EXCERPT PROVIDED -

In a letter to NFL Commissioner Roger Goodell, an aviation expert calls San Jose’s airport curfew insulting, and wonders why city leaders can’t get residents to put up with the noise, like they do in Oakland and San Francisco.
Aviation consultant Jon Rodgers said San Jose should take a page from airports in Indianapolis, which allowed NFL patrons traveling to the 2012 Super Bowl in corporate and private jets “with the utmost appreciation and respect,” he writes in a letter submitted to the Rules and Open Government Committee. “And they would not have to cut short their time and limit their economic contribution to the local economy since they would not be insulted with an airport curfew as they were in San Diego during the Super Bowls of 1998 and 2003.”
Unfortunately, he continues, during Super Bowl 50, which will take place at Santa Clara’s new Levi’s Stadium, private and corporate jets “will be slapped with a curfew at the San Jose International Airport.”
Rodger tells the NFL chief to expect fines and “untold public ridicule from the media, especially the San Jose Mercury News,” which he called staunchly pro-curfew.

MATERIAL -
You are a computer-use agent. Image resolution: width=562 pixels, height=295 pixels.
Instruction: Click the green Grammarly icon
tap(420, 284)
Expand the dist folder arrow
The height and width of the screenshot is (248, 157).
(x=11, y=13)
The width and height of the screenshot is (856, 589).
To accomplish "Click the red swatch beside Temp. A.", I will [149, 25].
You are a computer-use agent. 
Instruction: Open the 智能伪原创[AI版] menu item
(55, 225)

* * *

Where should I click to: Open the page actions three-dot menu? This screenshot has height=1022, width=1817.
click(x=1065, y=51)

==

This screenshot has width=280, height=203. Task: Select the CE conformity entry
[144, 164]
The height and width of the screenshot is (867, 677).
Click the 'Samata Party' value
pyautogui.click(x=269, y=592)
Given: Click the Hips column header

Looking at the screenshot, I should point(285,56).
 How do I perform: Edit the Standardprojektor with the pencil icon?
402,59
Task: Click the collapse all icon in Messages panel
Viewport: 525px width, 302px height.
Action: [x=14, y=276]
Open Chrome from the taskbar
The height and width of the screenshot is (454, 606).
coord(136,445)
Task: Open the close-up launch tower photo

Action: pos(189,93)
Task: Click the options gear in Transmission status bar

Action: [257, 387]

PARTS OF THE EXERCISE -
(1) Please reproduce the part of the article about San Jose's airport curfew between "Rodger tells the" and "called staunchly pro-curfew.", inclusive.
(2) According to the article about San Jose's airport curfew, where will Super Bowl 50 take place?
(3) Extend the article about San Jose's airport curfew, beginning after its final sentence.
The records have no connection to the article about San Jose's airport curfew.

TASK-BY-TASK RESULTS -
(1)
Rodger tells the NFL chief to expect fines and “untold public ridicule from the media, especially the San Jose Mercury News,” which he called staunchly pro-curfew.

(2) At Santa Clara's new Levi's Stadium.

(3)
San Jose fines airlines $2,500 per noise violation. The city enacted the curfew in 1984 to keep it quiet at night for nearby residential neighbors. Originally, it was based on weight, until a lawsuit from Oracle CEO Larry Ellison forced the city in 2003 to change the rules to instead consider the noise a plane produces.
While the city defends the policy as an important protection for neighbors, in a city where the airport was built so close to urban neighborhoods. But it’s been criticized for its economic impact. And, to Rodgers’ point, has been ridiculed in the media. A Deadspin article a few years back called the rule “bizarre,” wondering why an airline carrying the Eagles rock band was on the hook for thousands of dollars just because it landed after midnight.
The Sharks, of course, are exempt from the rule up to 15 times a year, which saves them tens of thousands of dollars a seasons since they frequently touch down late.
In his letter, Rodgers says it’s easy to get around San Jose’s curfew by landing in Oakland or San Francisco, but that risks violating federal rules about “noise transfer.”
“It continually amazes me how San Jose wants to grow their economy and attract major league sports, but refuses to allow San Jose International Airport to accommodate the aviation demand that their economic policies require,” Rodgers writes.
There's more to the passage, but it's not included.